**Work to do:** Copy the lines below verbatim, from the line that contains "You are a GUI" through the end of the lines, inclusive. Omit the pictures from your copy.

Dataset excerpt
************
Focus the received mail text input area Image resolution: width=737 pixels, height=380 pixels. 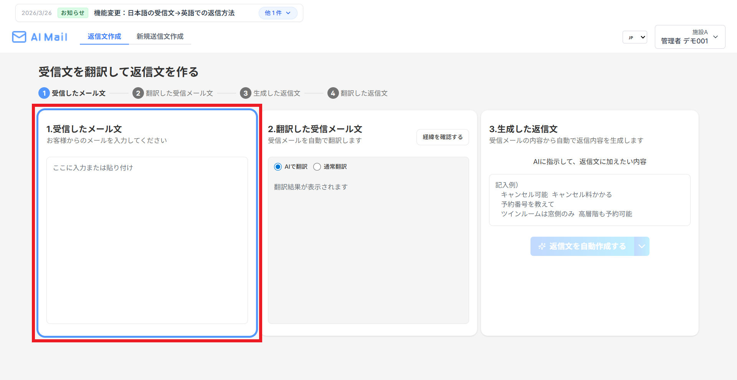[147, 240]
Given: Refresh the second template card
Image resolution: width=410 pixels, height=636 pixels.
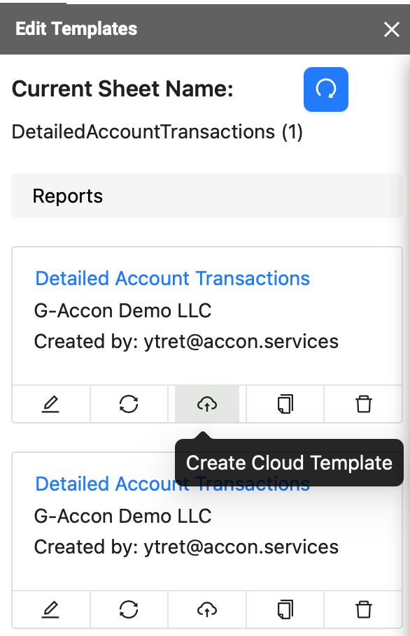Looking at the screenshot, I should coord(129,609).
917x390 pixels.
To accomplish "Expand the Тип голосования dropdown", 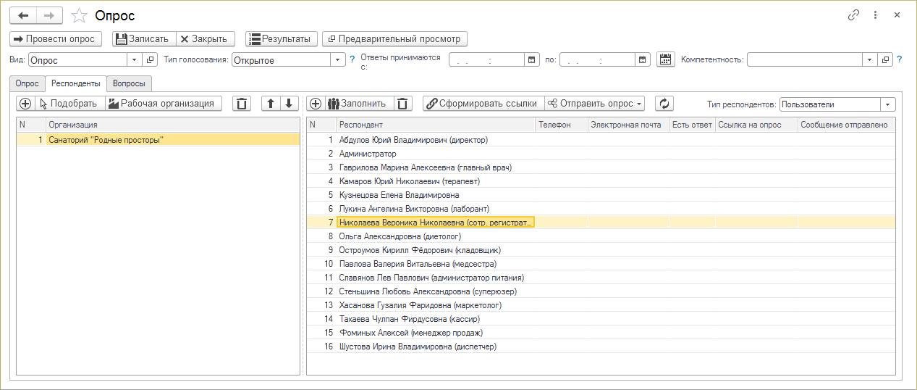I will pyautogui.click(x=339, y=60).
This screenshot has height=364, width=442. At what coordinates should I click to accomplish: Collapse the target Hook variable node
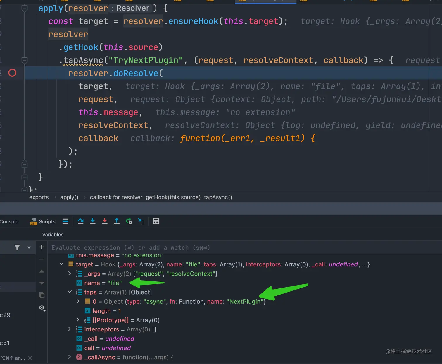tap(61, 264)
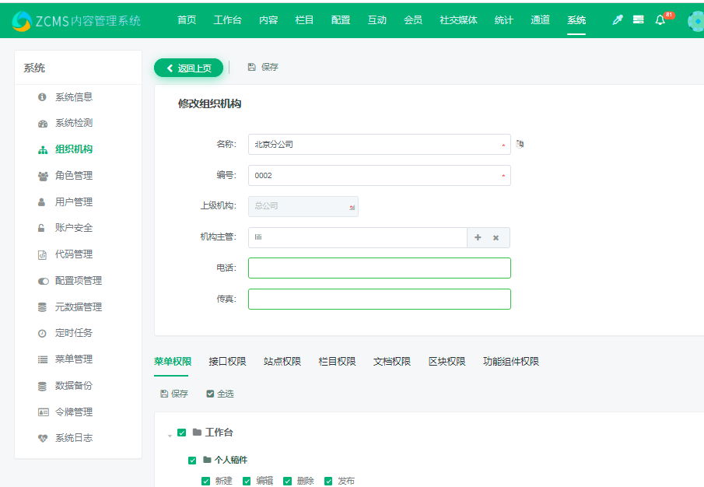This screenshot has width=704, height=487.
Task: Go to 定时任务 in the sidebar
Action: pos(73,333)
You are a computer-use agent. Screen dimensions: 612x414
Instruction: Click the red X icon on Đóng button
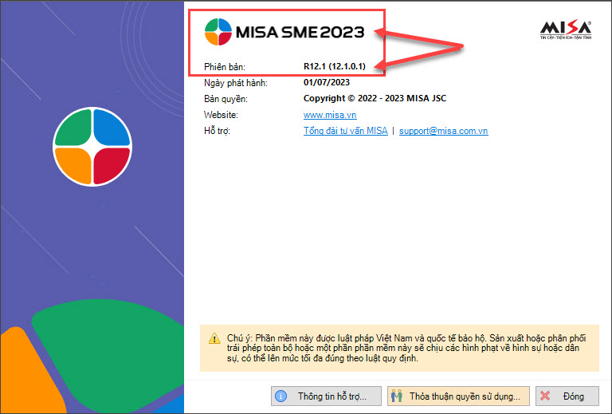click(x=546, y=396)
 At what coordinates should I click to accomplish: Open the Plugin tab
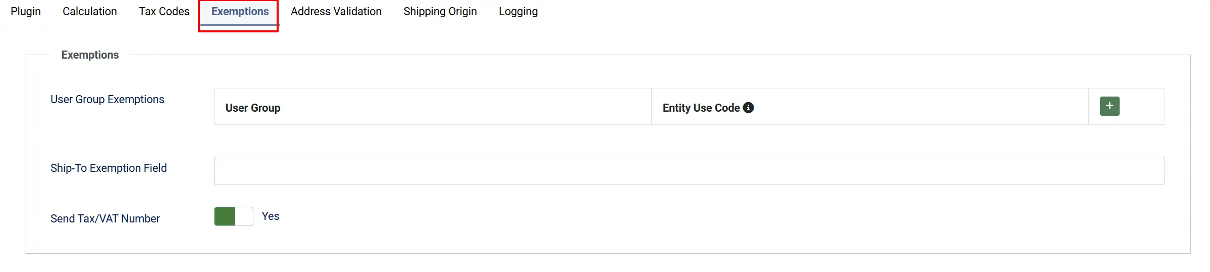point(26,12)
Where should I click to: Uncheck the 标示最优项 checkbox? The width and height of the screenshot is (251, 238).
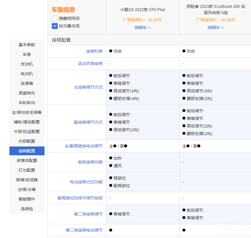tap(55, 26)
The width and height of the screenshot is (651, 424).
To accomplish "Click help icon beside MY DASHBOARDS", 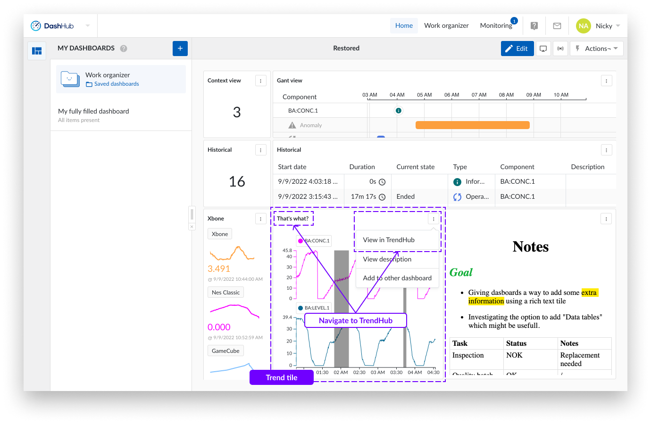I will click(x=124, y=49).
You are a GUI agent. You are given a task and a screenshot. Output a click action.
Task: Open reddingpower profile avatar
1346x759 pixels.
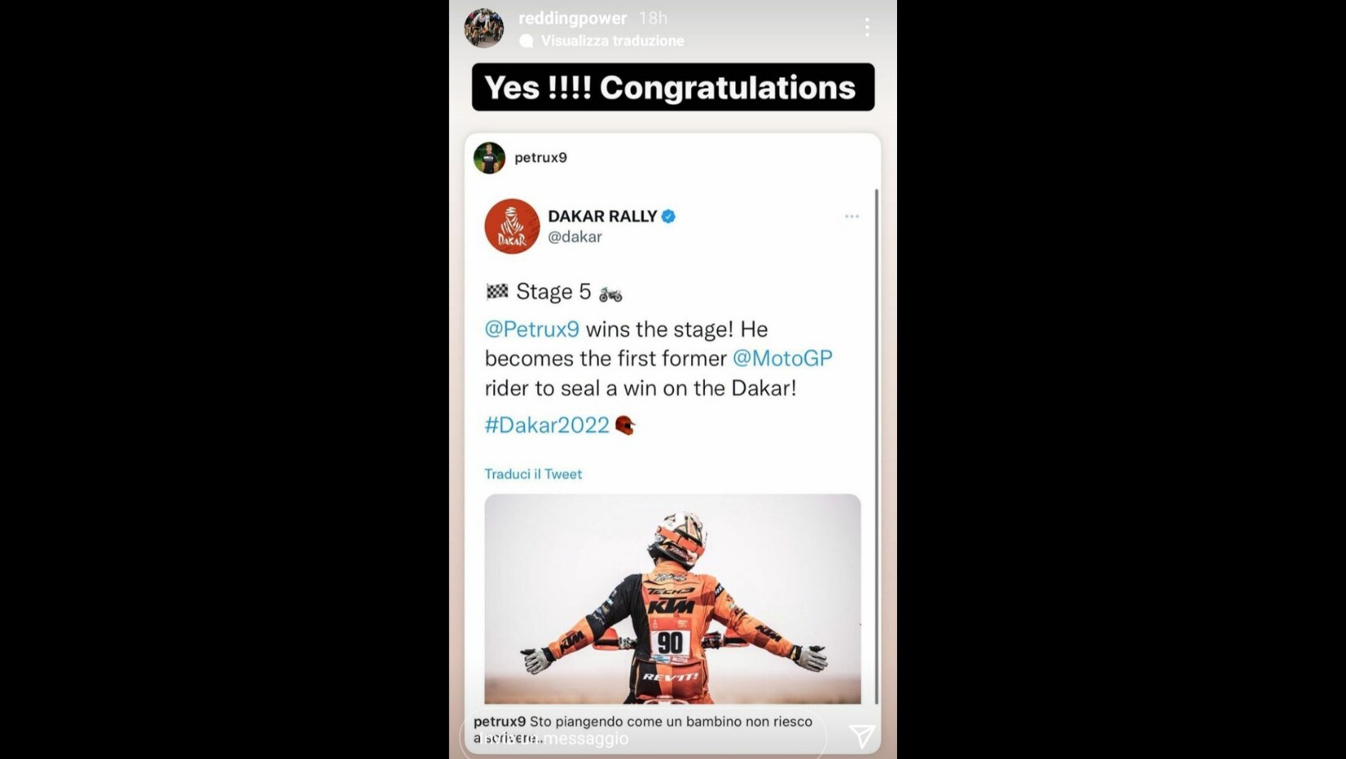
************
**Task response:**
You are a GUI agent. You are given a task and a screenshot. Output a click action.
Task: Open reddingpower profile avatar
1346x759 pixels.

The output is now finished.